Marta Ottaviani per “la Stampa”
SAN SALVATORE IN CHORA A ISTANBUL
Un altro pezzo dell'antica Costantinopoli torna luogo di culto islamico. Da ieri, l'ex chiesa bizantina di San Salvatore in Chora a Istanbul, meglio nota ai turchi come Kariye Muzesi, è moschea, destinazione che le era stata imposta dalla seconda metà del XV secolo fino al 1945, quando, sull'esempio di Santa Sofia, anche questo capolavoro dell'Impero romano d'Oriente era stata sottratta al culto religioso perché tutti potessero goderne in libertà. A volte la Storia sa essere beffarda e, a circa un mese di distanza, San Salvatore ha seguito il destino della sua sorella maggiore.

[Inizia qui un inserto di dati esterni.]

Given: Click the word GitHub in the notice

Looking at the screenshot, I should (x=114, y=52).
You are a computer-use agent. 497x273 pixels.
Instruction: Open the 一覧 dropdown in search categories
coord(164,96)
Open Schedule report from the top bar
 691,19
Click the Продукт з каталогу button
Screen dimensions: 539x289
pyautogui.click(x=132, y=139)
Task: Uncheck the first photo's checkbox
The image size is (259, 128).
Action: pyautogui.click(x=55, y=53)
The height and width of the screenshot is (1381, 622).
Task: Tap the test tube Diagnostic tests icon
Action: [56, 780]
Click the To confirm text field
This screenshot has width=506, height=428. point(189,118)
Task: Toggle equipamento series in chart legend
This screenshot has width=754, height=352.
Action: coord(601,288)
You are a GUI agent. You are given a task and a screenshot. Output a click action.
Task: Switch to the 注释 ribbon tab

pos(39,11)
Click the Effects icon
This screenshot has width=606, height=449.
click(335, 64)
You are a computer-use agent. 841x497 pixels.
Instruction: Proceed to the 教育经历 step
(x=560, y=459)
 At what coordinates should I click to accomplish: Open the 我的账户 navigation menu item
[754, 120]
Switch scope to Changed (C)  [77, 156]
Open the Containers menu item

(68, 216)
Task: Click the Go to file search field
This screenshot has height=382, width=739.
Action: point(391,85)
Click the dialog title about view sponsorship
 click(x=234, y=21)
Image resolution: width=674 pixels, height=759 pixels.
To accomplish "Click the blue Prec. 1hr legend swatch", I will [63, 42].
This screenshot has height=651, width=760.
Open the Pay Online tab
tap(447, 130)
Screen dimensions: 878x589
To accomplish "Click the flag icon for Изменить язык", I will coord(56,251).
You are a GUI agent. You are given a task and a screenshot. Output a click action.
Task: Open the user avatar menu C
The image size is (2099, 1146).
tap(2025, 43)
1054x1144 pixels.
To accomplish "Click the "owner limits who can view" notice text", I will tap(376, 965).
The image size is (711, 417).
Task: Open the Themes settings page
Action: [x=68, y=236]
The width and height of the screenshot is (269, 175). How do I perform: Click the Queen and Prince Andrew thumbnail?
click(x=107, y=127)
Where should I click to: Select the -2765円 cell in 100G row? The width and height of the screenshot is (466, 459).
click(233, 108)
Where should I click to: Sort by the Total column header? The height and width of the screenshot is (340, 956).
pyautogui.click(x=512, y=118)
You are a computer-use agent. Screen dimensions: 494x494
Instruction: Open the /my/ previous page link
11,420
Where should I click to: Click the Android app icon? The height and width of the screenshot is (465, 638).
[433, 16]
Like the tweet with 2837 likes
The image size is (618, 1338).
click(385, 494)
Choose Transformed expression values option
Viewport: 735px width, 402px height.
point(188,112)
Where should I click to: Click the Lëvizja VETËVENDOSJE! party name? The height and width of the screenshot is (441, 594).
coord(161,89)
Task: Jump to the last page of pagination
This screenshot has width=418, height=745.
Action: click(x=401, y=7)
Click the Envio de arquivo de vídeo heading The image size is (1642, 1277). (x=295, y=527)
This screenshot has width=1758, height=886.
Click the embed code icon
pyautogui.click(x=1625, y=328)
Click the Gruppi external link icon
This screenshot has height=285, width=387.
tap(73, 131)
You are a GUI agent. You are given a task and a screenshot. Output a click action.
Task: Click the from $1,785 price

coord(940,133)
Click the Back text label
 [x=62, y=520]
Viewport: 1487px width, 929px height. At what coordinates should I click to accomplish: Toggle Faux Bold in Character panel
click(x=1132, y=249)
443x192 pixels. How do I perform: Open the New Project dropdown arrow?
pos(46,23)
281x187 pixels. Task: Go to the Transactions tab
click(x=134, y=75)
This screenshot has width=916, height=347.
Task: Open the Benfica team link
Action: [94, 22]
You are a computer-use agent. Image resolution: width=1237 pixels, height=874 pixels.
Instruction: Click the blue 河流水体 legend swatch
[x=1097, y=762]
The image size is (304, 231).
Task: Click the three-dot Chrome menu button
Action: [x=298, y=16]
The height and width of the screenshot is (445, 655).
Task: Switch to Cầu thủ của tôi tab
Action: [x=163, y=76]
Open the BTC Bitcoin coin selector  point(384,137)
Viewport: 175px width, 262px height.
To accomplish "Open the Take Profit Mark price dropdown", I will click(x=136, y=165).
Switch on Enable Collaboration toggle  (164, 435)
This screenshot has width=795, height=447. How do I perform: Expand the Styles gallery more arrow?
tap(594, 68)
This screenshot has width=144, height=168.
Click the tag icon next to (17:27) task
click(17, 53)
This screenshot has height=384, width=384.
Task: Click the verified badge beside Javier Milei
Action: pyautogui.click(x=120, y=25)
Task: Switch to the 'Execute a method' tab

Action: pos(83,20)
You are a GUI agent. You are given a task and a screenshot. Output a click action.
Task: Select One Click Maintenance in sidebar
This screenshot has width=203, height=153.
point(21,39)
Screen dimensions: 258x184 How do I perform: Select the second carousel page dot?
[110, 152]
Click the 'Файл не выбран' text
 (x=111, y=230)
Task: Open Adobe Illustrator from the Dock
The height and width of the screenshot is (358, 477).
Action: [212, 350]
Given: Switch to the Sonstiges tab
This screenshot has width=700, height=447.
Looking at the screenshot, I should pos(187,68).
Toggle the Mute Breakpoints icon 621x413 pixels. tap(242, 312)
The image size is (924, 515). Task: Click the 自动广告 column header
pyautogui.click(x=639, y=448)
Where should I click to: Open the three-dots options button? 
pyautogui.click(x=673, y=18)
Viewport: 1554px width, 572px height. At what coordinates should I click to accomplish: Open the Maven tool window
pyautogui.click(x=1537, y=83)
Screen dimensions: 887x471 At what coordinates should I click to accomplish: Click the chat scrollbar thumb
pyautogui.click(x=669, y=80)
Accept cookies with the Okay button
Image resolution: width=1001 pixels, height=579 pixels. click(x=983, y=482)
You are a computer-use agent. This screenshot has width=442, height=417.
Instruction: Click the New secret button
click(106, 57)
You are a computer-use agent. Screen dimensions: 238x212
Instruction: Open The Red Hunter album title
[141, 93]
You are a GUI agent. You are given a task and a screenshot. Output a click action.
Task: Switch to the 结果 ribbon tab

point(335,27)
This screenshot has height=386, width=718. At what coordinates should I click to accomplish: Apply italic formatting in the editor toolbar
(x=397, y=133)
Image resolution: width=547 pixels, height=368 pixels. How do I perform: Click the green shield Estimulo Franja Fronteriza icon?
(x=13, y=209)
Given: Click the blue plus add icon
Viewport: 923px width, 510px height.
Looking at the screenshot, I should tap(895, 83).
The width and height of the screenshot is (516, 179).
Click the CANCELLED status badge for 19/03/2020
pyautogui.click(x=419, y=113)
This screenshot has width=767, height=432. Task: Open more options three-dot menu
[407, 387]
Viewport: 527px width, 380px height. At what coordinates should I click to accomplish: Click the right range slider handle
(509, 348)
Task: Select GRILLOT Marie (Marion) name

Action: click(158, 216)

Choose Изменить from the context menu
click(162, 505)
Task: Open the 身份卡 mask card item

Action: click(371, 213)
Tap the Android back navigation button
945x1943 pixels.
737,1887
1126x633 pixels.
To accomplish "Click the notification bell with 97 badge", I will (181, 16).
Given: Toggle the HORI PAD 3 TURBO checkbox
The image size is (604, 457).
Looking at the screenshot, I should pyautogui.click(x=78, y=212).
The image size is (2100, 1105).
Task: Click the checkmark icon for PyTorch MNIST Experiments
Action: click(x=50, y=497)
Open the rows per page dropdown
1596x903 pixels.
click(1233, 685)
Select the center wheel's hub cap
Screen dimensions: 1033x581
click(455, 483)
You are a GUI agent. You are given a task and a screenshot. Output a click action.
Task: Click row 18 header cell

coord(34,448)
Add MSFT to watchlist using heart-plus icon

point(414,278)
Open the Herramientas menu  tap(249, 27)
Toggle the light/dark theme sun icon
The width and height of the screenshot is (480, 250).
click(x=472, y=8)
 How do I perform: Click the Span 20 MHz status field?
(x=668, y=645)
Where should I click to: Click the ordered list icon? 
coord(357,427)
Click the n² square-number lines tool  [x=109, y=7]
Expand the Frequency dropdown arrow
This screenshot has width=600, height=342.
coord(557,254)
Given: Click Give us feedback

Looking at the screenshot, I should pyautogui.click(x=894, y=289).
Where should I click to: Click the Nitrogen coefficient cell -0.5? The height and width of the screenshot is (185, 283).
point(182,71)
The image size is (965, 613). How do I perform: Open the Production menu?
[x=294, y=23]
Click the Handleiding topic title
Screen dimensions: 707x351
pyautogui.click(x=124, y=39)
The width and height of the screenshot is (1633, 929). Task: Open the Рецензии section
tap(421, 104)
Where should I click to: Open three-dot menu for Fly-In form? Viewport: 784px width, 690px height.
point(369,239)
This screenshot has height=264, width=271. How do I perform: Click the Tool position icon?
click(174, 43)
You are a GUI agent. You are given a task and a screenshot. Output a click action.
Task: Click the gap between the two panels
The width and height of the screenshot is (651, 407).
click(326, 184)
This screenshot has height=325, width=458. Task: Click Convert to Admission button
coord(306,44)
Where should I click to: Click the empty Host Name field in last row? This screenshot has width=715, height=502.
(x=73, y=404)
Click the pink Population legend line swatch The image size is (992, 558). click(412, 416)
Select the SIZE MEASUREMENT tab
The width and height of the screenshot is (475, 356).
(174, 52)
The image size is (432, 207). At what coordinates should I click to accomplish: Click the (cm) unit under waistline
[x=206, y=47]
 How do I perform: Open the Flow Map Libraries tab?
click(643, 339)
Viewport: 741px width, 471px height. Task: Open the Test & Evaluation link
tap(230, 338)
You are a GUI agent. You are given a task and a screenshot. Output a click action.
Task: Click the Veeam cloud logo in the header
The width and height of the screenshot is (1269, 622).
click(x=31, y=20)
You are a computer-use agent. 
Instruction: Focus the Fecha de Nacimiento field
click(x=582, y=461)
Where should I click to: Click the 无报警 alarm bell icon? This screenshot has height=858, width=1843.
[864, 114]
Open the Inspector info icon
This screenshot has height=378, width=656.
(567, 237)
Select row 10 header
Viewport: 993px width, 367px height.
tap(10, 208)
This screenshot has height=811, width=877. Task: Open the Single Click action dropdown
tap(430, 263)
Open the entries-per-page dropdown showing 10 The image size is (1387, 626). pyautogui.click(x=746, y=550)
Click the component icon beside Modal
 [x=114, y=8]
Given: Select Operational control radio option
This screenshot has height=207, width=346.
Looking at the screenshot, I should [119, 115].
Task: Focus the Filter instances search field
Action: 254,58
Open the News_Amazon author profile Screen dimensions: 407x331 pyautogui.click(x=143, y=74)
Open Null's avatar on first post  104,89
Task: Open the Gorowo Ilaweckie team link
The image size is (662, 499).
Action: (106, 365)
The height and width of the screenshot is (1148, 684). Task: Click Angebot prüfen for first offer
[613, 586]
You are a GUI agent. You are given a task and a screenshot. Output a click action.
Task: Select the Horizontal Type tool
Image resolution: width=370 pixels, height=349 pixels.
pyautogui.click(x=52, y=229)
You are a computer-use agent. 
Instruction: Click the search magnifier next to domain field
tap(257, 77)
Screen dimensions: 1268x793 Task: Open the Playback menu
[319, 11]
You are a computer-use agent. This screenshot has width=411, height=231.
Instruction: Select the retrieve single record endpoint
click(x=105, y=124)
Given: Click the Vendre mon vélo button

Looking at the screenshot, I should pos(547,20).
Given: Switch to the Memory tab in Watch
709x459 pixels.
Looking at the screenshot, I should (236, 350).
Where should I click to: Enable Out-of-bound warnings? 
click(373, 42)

SAN SALVATORE IN CHORA A ISTANBUL
La decisione, pubblicata sulla Resmi Gazete, la Gazzetta Ufficiale turca, porta la firma del Capo di Stato, Recep Tayyip Erdogan. Ma la Danistay, il tribunale amministrativo turco, aveva già deciso nel novembre scorso. Il destino dell'edificio, insomma, era segnato. Sono tanti i punti che accomunano la nuova moschea al Tempio per la Divina Sapienza, tornata luogo di culto islamico lo scorso 24 luglio nel clamore internazionale e la preoccupazione per la corretta preservazione delle opere d'arte al suo interno. San Salvatore in Chora ha una portata simbolica minore, ma il timore per il patrimonio di affreschi e musivo al suo interno è elevato.
All'interno dell'edificio, infatti, si trovano fra le pareti e le volte più belle dell'arte bizantina e fino a questo momento, la chiesetta, che si trova a Fatih, uno dei distretti più conservatori e politicizzati di Istanbul, sembrava quasi essere stata in parte risparmiata da un destino crudele che invece ha accomunato decine di luoghi di culto, trasformati in moschea nei secoli scorsi e che si sono visti sottrarre totalmente la loro componente cristiano-bizantina, a causa soprattutto della scomparsa delle decorazioni interne.
SAN SALVATORE IN CHORA A ISTANBUL
Invece questa chiesetta, il cui nome significa San Salvatore in campagna e che si trova poco lontano dal punto in cui, la notte del 1453, gli Ottomani fecero il loro ingresso nella città dopo averla conquistata, aveva mantenuto in parte l'antica bellezza, con le pareti scrostate solo nel corpo centrale dell'edificio, ma con l'esonartece, il nartece e la galleria laterale ancora intatti.
Qui riposano alcuni degli imperatori della dinastia Paleologa, che ebbe in sorte l'assistere al declino e alla fine dell'Impero romano d'Oriente e che, quasi per lasciare un ultimo, sofferto, dono all'umanità, fu protagonista di uno dei periodi di vigore artistico più intensi di tutta la millenaria storia dell'Impero, denominata appunto «rinascenza paleologa» e di cui San Salvatore in Chora ci è giunta come unica testimonianza.
ERDOGAN A SANTA SOFIA
Il Cristo nella mandorla nel giorno del giudizio universale e la Theotokos sono riprodotti su tutti i libri di storia dell'arte. Adesso rischiano di venire coperti con teli, con inevitabili danni a una struttura che ha oltre mille anni per quella che, più che un'opportunità per consolidare il consenso interno, sembra sempre di più uno schiaffo all'Occidente. Del resto, non meno di due giorni fa, in occasione dell'anniversario della battaglia di Manzikert, che ricorda la prima sconfitta dell'esercito bizantino in territorio anatolico, il presidente turco, nel suo discorso ha detto di voler ripercorrere la strada tracciata dal sultano Arp Aslan. Un sultano bellicoso, che voleva espandere il dominio ottomano nella regione mediterranea e asiatica.